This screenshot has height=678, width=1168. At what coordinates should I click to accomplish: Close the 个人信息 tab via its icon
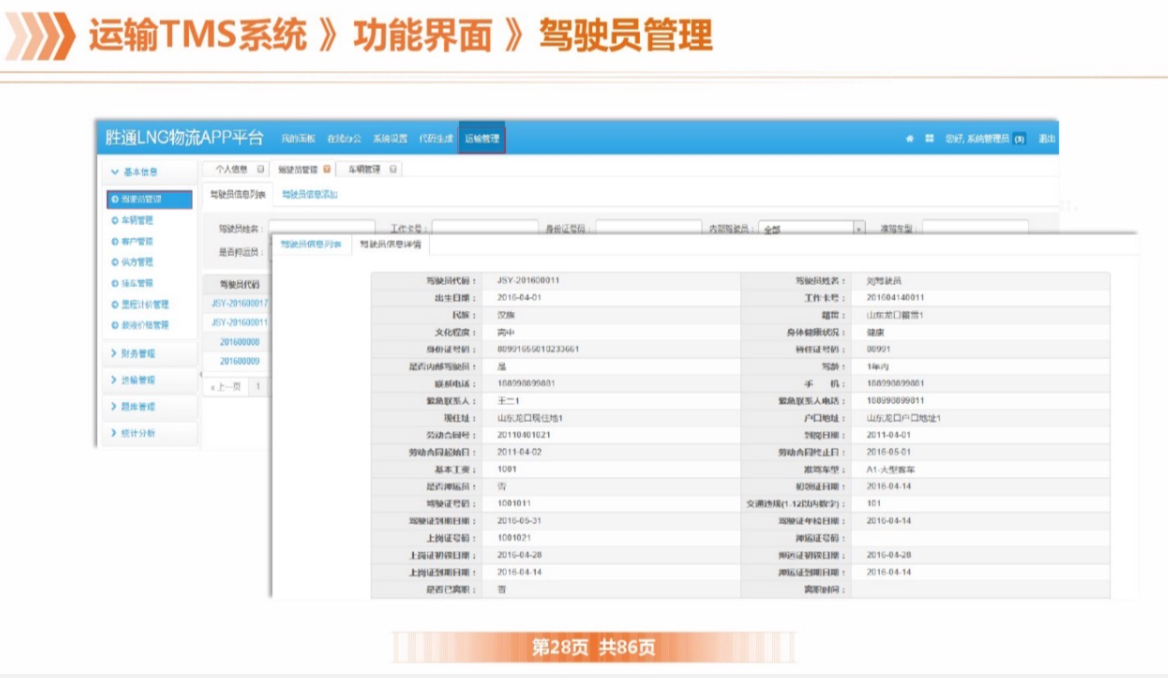point(261,170)
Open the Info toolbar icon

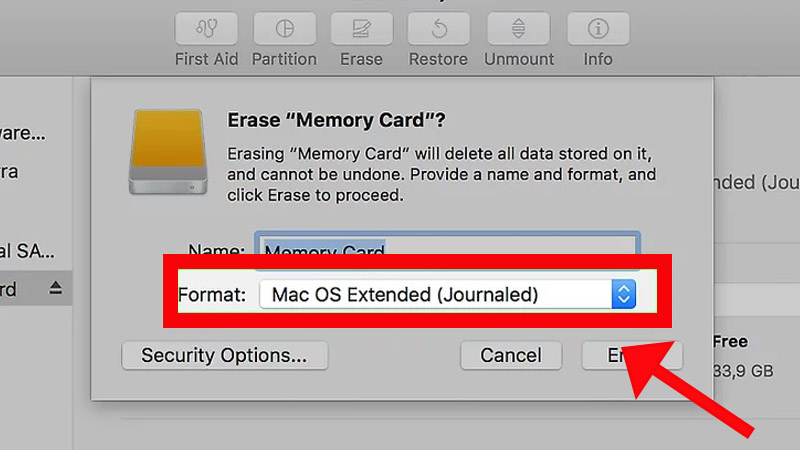tap(598, 26)
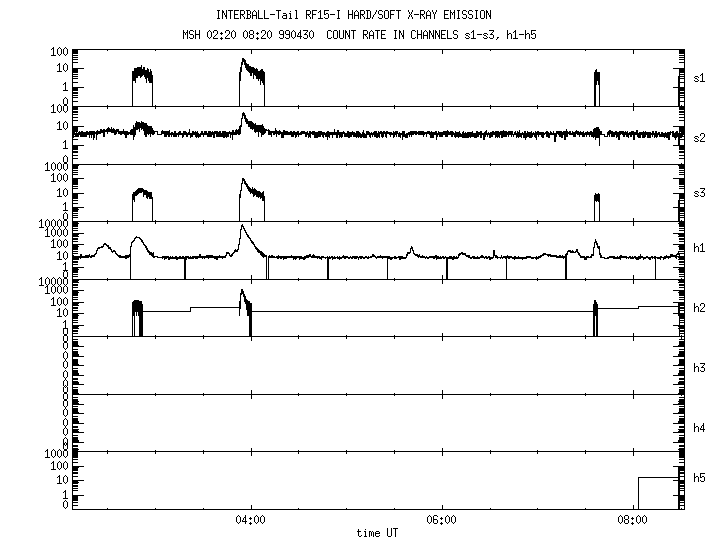Select the h5 channel label
Viewport: 720px width, 550px height.
(x=700, y=478)
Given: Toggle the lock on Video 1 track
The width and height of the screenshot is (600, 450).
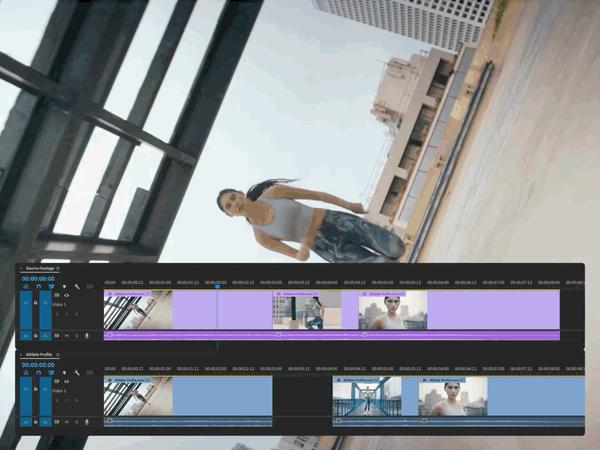Looking at the screenshot, I should pyautogui.click(x=36, y=303).
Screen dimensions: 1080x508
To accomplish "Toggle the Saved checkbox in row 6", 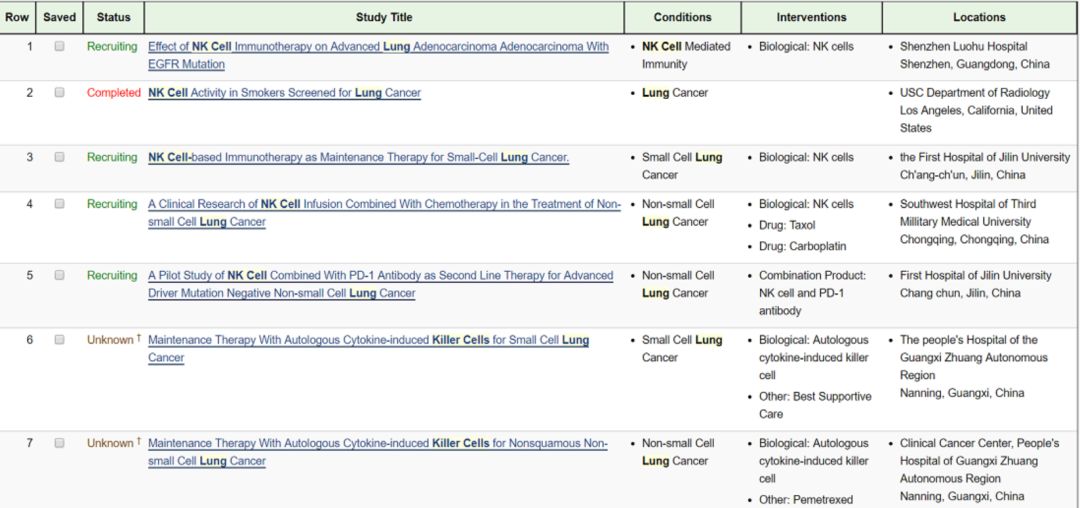I will coord(59,340).
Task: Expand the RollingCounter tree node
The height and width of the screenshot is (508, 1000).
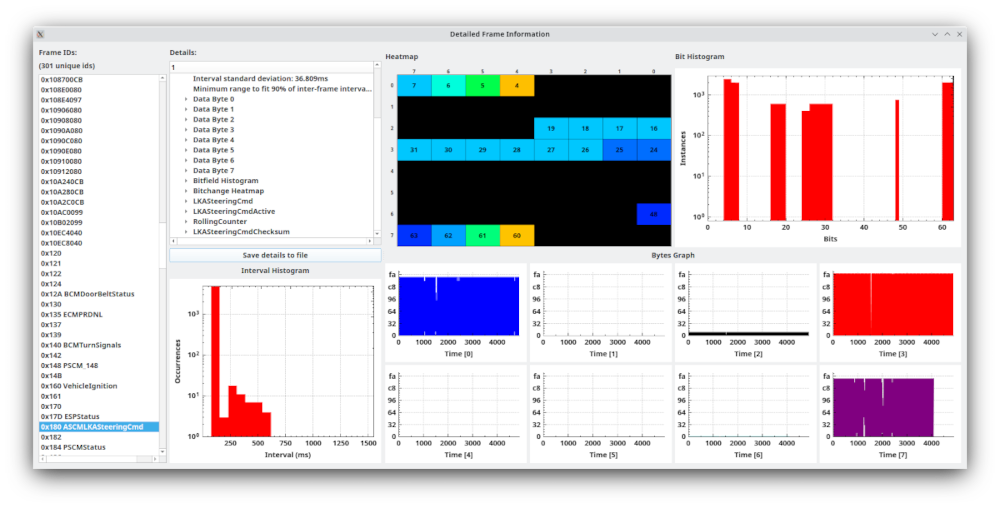Action: coord(186,222)
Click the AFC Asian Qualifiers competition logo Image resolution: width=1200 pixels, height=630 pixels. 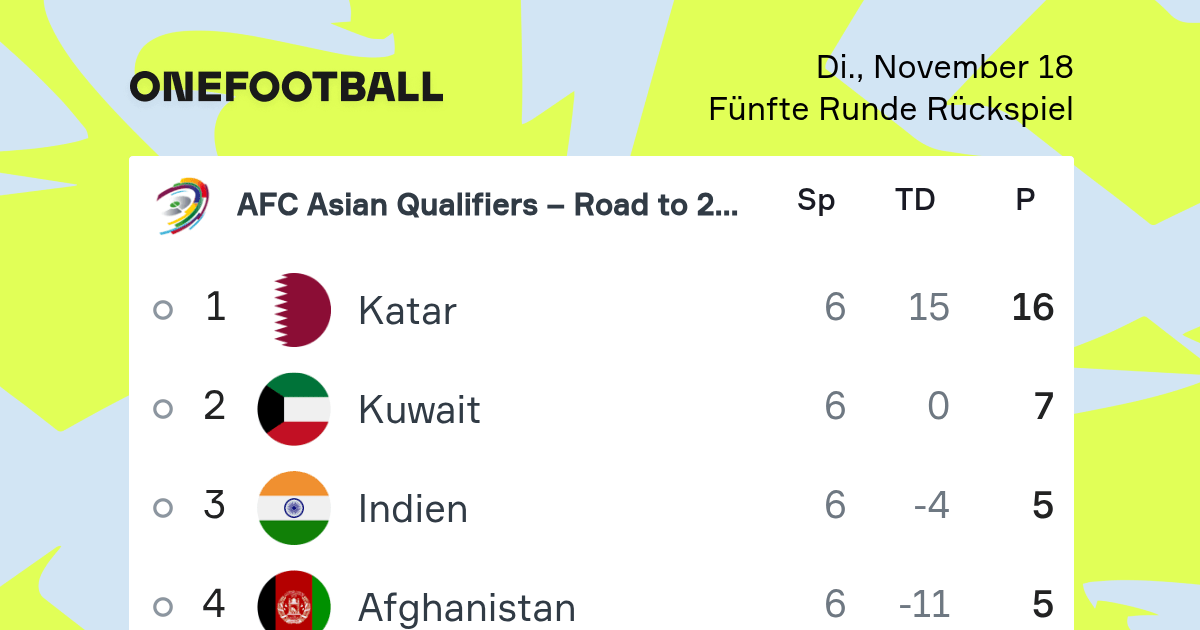pyautogui.click(x=182, y=206)
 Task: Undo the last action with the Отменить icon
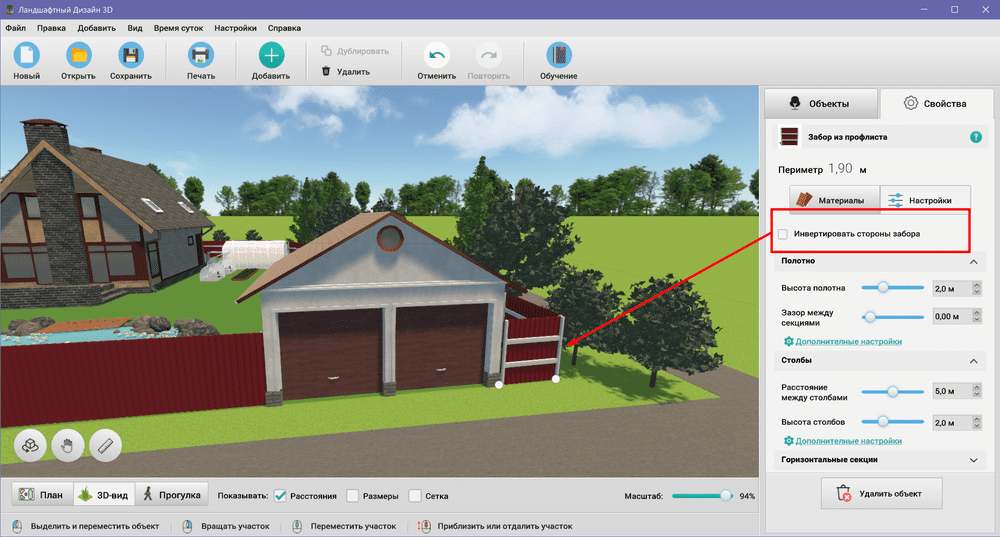[436, 56]
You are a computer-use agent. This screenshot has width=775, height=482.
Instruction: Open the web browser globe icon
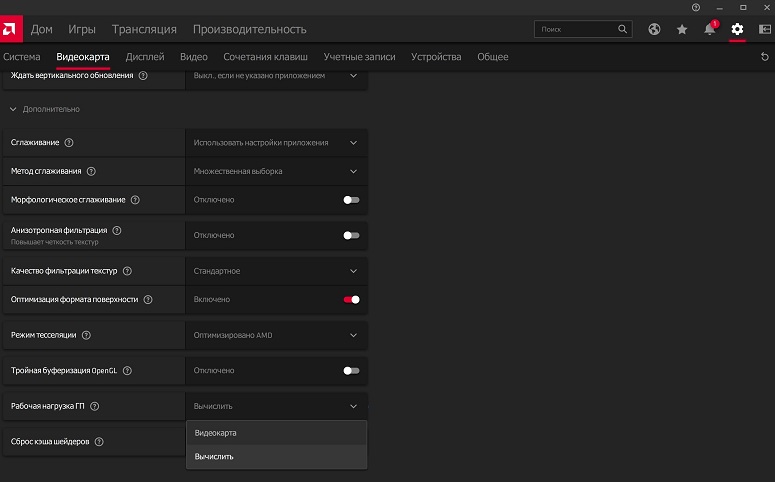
◆ ◆ ◆ ◆ ◆
## Action item:
Keep the pictures out of your answer, which should be the lines from the one with "You are a computer-use" through the final line of the data, copied exactly.

## Task output:
You are a computer-use agent. This screenshot has width=775, height=482.
Instruction: Open the web browser globe icon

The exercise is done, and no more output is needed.